● Provided data
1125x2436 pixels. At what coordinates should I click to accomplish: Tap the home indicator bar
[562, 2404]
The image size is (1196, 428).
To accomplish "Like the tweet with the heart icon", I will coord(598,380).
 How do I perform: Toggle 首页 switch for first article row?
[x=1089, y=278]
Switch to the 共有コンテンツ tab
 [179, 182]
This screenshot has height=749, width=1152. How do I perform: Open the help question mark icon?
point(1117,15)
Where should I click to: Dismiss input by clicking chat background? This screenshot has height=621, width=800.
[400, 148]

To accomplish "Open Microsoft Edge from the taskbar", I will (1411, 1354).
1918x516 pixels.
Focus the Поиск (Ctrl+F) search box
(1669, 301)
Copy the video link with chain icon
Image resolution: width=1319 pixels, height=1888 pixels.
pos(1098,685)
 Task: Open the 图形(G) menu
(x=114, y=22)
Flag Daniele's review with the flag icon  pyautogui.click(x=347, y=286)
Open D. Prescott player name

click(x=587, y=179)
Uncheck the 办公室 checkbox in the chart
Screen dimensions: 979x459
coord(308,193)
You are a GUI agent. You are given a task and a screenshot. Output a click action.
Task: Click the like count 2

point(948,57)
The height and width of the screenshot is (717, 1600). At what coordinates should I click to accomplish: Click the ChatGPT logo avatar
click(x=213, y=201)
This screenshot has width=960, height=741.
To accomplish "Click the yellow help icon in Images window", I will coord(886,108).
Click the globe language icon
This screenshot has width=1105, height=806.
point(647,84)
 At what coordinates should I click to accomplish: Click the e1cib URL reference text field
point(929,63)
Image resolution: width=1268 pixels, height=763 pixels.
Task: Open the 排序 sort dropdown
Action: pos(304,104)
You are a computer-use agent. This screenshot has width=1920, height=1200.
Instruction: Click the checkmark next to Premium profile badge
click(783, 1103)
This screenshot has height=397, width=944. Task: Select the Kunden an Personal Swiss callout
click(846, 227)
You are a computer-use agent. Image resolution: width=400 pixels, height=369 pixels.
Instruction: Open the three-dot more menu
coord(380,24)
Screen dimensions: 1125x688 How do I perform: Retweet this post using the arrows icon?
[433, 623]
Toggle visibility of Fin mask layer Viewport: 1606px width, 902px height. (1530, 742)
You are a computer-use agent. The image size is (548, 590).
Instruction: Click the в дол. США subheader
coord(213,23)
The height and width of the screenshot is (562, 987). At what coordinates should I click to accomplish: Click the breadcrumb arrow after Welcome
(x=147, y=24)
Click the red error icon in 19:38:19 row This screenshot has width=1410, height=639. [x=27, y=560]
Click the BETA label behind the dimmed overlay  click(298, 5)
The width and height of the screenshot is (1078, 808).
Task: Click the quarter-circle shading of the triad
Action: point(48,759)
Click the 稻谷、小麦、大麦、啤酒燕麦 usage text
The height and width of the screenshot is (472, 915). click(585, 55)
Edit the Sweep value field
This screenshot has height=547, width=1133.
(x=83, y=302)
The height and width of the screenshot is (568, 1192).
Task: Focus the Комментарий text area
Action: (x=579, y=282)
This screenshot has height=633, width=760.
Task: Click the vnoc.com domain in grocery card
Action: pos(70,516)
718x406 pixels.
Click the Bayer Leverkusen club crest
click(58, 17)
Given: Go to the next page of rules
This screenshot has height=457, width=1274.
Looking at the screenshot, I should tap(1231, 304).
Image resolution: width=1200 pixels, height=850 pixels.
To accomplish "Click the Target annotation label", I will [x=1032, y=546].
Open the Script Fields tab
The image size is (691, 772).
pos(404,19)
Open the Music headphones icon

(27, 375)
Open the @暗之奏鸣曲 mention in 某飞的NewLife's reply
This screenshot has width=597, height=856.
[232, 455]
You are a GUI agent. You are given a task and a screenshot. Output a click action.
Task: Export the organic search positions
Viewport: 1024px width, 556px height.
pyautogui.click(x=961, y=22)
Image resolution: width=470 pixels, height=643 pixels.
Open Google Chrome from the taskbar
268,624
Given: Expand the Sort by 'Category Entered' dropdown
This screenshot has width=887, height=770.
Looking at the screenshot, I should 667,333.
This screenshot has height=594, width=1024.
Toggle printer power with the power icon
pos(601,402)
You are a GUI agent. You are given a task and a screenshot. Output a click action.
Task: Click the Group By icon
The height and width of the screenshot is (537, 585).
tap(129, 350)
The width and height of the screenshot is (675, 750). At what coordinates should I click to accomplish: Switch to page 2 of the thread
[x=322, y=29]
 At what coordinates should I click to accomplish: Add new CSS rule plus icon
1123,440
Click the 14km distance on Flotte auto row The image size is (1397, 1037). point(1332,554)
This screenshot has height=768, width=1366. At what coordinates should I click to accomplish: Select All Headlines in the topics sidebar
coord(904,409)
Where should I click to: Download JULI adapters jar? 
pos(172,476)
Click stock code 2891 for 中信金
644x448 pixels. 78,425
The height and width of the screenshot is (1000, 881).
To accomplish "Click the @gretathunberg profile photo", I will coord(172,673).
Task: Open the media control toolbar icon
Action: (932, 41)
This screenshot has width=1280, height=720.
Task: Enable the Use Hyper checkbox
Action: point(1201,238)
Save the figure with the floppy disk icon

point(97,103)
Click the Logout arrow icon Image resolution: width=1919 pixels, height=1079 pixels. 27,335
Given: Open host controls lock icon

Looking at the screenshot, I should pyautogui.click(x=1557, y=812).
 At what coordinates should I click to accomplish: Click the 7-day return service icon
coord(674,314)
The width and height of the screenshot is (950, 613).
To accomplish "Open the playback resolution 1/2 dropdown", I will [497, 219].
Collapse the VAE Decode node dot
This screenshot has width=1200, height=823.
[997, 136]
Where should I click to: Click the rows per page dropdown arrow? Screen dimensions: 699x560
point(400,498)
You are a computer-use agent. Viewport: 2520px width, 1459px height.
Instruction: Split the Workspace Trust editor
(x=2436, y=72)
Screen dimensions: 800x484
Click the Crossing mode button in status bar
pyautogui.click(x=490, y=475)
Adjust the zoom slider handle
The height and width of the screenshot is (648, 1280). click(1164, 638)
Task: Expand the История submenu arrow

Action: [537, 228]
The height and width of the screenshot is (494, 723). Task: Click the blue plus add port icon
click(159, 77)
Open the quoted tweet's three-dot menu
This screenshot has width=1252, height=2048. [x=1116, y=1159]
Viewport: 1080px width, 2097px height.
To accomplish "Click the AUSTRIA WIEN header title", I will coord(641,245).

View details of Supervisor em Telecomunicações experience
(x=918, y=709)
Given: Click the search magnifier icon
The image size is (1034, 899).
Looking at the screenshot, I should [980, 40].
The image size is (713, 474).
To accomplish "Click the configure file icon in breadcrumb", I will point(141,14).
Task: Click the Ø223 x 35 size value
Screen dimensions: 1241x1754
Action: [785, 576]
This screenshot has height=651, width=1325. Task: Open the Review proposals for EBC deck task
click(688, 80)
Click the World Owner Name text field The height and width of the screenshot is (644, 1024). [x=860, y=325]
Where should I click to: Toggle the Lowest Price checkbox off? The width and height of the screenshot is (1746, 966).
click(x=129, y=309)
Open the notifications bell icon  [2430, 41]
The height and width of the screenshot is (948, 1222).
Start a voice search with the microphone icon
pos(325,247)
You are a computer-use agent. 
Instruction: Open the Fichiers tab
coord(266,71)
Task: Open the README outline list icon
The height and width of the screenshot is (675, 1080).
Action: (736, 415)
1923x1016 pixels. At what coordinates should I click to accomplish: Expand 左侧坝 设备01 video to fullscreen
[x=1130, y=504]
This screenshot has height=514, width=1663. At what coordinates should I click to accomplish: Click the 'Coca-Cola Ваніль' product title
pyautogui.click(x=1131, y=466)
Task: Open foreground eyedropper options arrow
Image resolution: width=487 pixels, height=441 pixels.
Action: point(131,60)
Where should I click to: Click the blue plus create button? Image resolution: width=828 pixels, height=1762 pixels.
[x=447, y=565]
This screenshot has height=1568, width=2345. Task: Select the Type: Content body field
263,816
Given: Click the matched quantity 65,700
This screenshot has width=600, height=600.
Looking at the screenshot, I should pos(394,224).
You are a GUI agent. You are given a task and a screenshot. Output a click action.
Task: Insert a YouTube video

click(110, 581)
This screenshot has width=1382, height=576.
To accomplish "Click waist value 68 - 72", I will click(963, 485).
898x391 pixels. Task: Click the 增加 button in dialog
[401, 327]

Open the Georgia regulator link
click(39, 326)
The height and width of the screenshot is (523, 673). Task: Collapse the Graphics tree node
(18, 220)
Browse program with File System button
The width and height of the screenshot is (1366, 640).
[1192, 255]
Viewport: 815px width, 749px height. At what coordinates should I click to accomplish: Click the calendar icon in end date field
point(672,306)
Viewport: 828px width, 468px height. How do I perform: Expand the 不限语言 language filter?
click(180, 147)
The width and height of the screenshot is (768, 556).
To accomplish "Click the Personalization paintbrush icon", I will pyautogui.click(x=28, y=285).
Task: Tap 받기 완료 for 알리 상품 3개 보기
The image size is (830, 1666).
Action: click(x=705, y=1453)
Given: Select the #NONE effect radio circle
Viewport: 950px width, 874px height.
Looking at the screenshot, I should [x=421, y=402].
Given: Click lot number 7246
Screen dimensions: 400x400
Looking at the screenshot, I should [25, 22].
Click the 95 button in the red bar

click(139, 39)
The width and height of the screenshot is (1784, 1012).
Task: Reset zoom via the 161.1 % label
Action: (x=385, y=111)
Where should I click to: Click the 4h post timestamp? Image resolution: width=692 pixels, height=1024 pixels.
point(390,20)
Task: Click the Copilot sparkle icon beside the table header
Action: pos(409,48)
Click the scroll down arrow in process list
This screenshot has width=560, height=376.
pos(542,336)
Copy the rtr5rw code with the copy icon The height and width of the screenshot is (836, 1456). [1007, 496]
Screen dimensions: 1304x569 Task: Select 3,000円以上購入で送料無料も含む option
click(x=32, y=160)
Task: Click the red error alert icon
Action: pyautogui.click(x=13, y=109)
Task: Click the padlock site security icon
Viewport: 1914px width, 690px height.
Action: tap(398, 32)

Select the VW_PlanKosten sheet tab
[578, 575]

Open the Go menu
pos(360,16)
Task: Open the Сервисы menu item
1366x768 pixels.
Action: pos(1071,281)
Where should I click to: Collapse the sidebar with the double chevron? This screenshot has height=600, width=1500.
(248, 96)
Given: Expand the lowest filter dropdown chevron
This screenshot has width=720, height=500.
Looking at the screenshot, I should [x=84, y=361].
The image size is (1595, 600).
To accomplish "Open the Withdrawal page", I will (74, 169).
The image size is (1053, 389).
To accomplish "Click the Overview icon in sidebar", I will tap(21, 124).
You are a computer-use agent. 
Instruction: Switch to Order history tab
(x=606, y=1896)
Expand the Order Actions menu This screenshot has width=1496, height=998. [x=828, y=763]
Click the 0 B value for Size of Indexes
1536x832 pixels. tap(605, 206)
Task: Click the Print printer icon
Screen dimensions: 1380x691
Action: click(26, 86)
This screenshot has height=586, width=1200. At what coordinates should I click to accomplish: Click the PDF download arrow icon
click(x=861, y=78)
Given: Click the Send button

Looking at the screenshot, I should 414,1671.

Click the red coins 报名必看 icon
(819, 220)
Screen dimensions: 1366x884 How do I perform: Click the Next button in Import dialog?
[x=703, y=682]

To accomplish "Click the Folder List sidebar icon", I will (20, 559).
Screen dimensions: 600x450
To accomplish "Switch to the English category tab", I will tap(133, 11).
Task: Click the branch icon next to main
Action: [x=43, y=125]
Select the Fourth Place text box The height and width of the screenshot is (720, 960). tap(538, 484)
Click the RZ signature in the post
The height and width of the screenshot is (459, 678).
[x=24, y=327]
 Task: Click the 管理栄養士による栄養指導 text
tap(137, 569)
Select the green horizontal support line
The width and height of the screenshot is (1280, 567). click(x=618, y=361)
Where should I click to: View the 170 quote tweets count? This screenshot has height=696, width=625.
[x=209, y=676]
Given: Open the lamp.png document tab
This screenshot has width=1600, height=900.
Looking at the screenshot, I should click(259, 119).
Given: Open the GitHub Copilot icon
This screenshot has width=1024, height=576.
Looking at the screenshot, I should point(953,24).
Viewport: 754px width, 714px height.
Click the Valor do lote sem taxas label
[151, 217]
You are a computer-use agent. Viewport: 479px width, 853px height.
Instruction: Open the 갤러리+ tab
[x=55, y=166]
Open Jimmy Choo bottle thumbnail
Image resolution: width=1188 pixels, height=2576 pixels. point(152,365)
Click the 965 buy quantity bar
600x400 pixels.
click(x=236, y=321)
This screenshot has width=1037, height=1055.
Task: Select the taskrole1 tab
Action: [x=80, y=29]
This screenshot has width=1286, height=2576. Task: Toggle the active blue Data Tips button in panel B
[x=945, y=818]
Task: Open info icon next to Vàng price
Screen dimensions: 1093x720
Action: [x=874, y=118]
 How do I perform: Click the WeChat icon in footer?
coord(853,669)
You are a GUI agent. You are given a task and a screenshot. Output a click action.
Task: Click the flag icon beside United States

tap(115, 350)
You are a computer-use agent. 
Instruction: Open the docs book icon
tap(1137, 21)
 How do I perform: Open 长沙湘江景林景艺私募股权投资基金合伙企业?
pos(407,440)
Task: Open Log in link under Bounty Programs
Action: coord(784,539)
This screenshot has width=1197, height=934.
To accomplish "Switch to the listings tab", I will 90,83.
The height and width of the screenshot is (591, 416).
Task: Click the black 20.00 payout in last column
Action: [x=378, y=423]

● Task item
Of all the entries above, retype exactly the lines from the line with "Edit the Sweep value field" to the line with "Image resolution: width=470", both included, and no others.

● Response to the task
Edit the Sweep value field
This screenshot has height=547, width=1133.
(x=83, y=302)
The height and width of the screenshot is (568, 1192).
Task: Focus the Комментарий text area
Action: (x=579, y=282)
This screenshot has height=633, width=760.
Task: Click the vnoc.com domain in grocery card
Action: pos(70,516)
718x406 pixels.
Click the Bayer Leverkusen club crest
click(58, 17)
Given: Go to the next page of rules
This screenshot has height=457, width=1274.
Looking at the screenshot, I should tap(1231, 304).
Image resolution: width=1200 pixels, height=850 pixels.
To accomplish "Click the Target annotation label", I will [x=1032, y=546].
Open the Script Fields tab
The image size is (691, 772).
pos(404,19)
Open the Music headphones icon

(27, 375)
Open the @暗之奏鸣曲 mention in 某飞的NewLife's reply
This screenshot has width=597, height=856.
[232, 455]
You are a GUI agent. You are given a task and a screenshot. Output a click action.
Task: Export the organic search positions
Viewport: 1024px width, 556px height.
pyautogui.click(x=961, y=22)
Image resolution: width=470 pixels, height=643 pixels.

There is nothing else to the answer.